Genetically modified foods are a reality

Genetically modified foods have become a part of our lives and are increasingly used in industrial food production.

Let's look at some examples of GMO food products :

Herbicide-resistant soybean
Insect-resistant corn
Rice with a high content of vitamin A. This achievement made it possible to solve the problem of vitamin A deficiency in the population of countries that consume a lot of rice.
Potatoes have a sweeter taste due to the absence of the enzyme that converts sucrose into starch.
Tomatoes , rich in lycopene, are a very important antioxidant.
Coffee with low caffeine content or improved aromatic properties.

Someone might say: “We are surrounded by GMO products!” However, it is enough to read the labels carefully to find out whether the product contains GMOs or not!

Precautionary measures

On the one hand, the above examples of the usefulness of GMOs are “a grain of sand like in sea waves, like a small spark in eternal ice.” But on the other hand, any technology has its own problems related to ethical and security issues. We have already discussed a moratorium on the use of CRISPR/Cas9 in human embryos. Experiments on monkeys have shown that out of ten embryos edited using this system, unfortunately, no more than half are born [8]. As for the use of GMOs, the biggest concern here is reactions to the product, which are not always possible to predict. For example, in 1992, the breeding company Pioneer developed GM soybeans by adding the Brazil nut gene to it, thereby eliminating the natural deficiency of the amino acid methionine in soybeans. Such beans were intended primarily for those people for whom soybeans are a staple food. But it soon turned out that Brazil nuts cause allergies in a small percentage of people. Accordingly, such GM soy can also cause allergies [12].

The above facts do not detract from the advantages of genetic technologies, but indicate that any method requires competent and careful use. Therefore, I would like to end the article with the words of molecular geneticist George Church from Harvard Medical School in Boston, who believes that a de facto moratorium should be imposed on all technologies until their safety is proven: “The challenge is to prove that the benefits of the technology are greater than the risks " [8].

Summarize

GMOs are foods that have been modified using genetic engineering.

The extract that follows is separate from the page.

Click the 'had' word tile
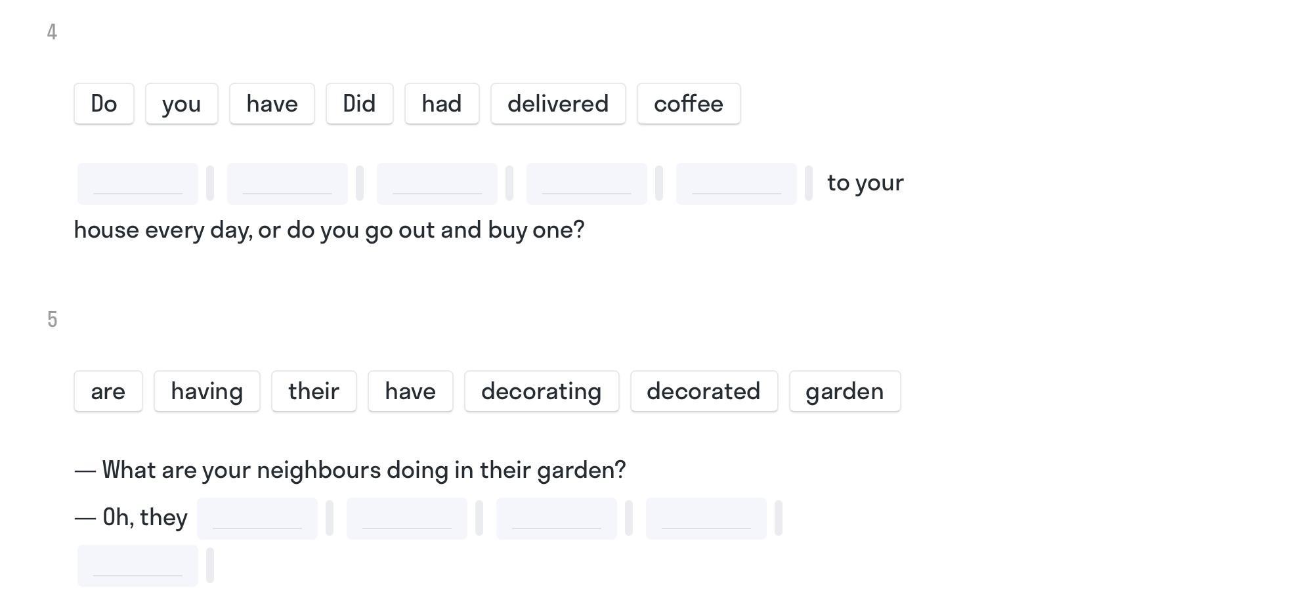Image resolution: width=1309 pixels, height=602 pixels. click(x=442, y=104)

A large number of products in your local supermarket contain GMO ingredients because they are easier and more economical for farmers, making them cheaper for the consumer.

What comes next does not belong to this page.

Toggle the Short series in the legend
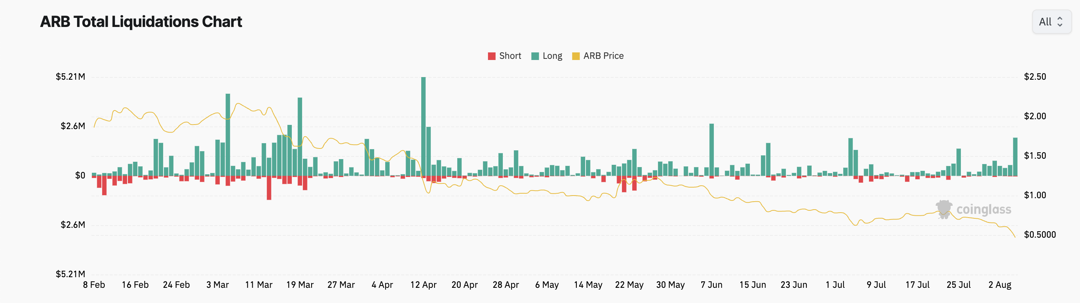The height and width of the screenshot is (303, 1080). coord(510,56)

Foods grown using GMO methods include corn, soybeans, canola, sugar beets, alfalfa, cotton, potatoes, papayas, pumpkins and several varieties of apples.

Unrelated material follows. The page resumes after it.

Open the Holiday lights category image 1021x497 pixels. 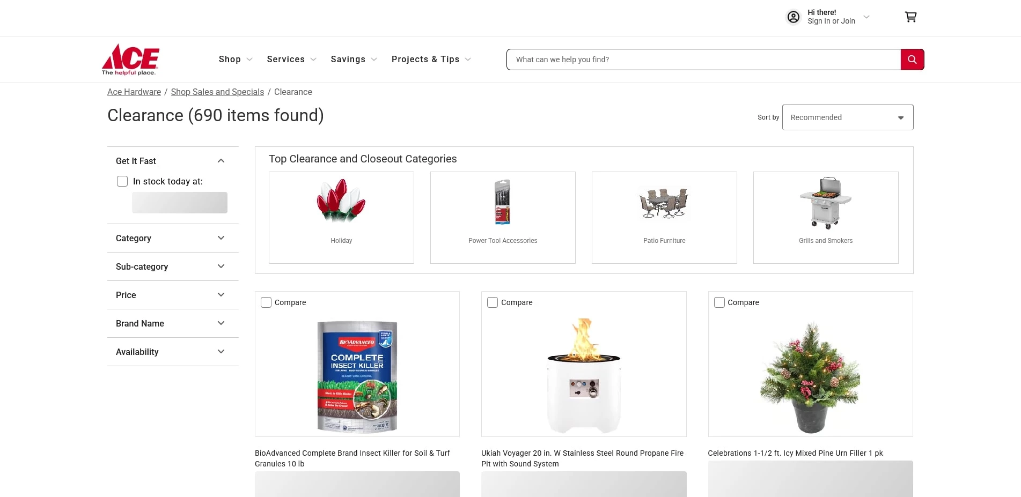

Although current research shows that GMO foods are safe to consume, some people are concerned about their potential health effects. Due to the lack of long-term studies in humans, more research is needed.

Literature

Molecular cloning, or how to insert foreign genetic material into a cell;
Kazantseva A. Someone is wrong on the Internet! M.: CORPUS, 2021. - 376 pp.;
CRISPR systems have been found that use reverse transcription;
Heler R., Samai P., Modell J. W., Weiner C., Goldberg G. W., Bikard D., Marraffini L. A. (2015). Cas9 specifies functional viral targets during CRISPR-Cas adaptation. Nature. 519 (7542), 199–202;
CRISPR systems: immunization of prokaryotes;
Mutagenic chain reaction: genome editing on the verge of science fiction;
Liang P., Xu Y., Zhang X., Ding C., Huang R., Zhang Z. et al. (2015). CRISPR/Cas9-mediated gene editing in human tripronuclear zygotes. Protein Cell. 6, 363–372;
Vogel G. (2015). Embryo engineering alarm. Science. 347, 1301–1301;
Cure Duchenne muscular dystrophy: group competition, unity of methods;
Panchin A. Sum of biotechnology. M.: CORPUS, 2021. - 432 pp.;
Elements: “Transgenic cotton helped Chinese peasants defeat a dangerous pest”;
Matt R. Genome. Autobiography of a species in 23 chapters. M.: EKSMO, 2015. - 432 p.